The Optimization process is responsible for creating a PhysicalGraph from a Query. The only outside information an Optimizer is allowed to use are captured in the data class OptimizationParameters.

Implementing an Optimizer

An Optimizer has to implement the following interface:

interface OptimizationStrategy {
    fun optimize(query: Query, params: OptimizationParameters): OptimizationResult
}

With OptimizationParameters and OptimizationResult being defined as follows:

// default value omitted
data class OptimizationParameters(
    val dataCharacteristics: DataCharacteristics,
    val taskCapacity: Long,
    val availableTasks: Int,
    val probeOrderOptimizationStrategy: ProbeOrderOptimizationStrategy,
    val partitioningAttributesSelectionStrategy: PartitioningAttributesSelectionStrategy,
    val partitioningAttributesSelection: PartitioningAttributesSelection?,
    val crossProductsAllowed: Boolean)

data class OptimizationResult(
        val physicalGraph: PhysicalGraph,
        val costEstimation: CostEstimation)
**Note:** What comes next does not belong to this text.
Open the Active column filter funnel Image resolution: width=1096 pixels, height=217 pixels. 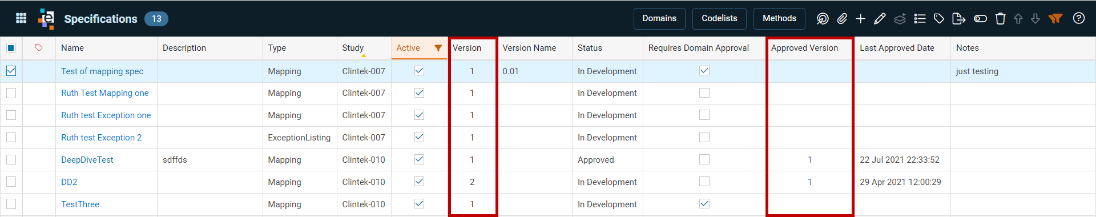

data class CostEstimation(
        val storageCost: Double,
        val probeCost: Double
)

The OptimizationParameters have default values except for the dataCharacteristics. They can be modified, e.g. by command line flags using the CLI. The idea is, that it should be easy to add new parameters to the optimization process which do not influence other optimizers.

The same holds for CostEstimation. It might be that an optimizer can express more cost.

A custom optimizer looks from far away like this:

class MyOptimizer : OptimizationStrategy {
    override fun optimize(query: Query, params: OptimizationParameters): OptimizationResult {
        val graph = // something using query and params
        val cost = // maybe the cost are collected in a local data structure
        return OptimizationResult(graph, cost)
    }
}

Tree based optimization

An important class of optimizers uses join trees as intermediate data structures. For those, there is the abstract TreeStrategy class. Subclasses of that class need to implement

abstract fun optimizeTree(query: Query, params: OptimizationParameters): TreeOptimizationResult

// with this result type:
data class TreeOptimizationResult(
        val tree: MaterializationTree,
        val costEstimation: CostEstimation)

The TreeStrategy’s optimize method cares about translating the created MaterializationTree into a Physical Graph.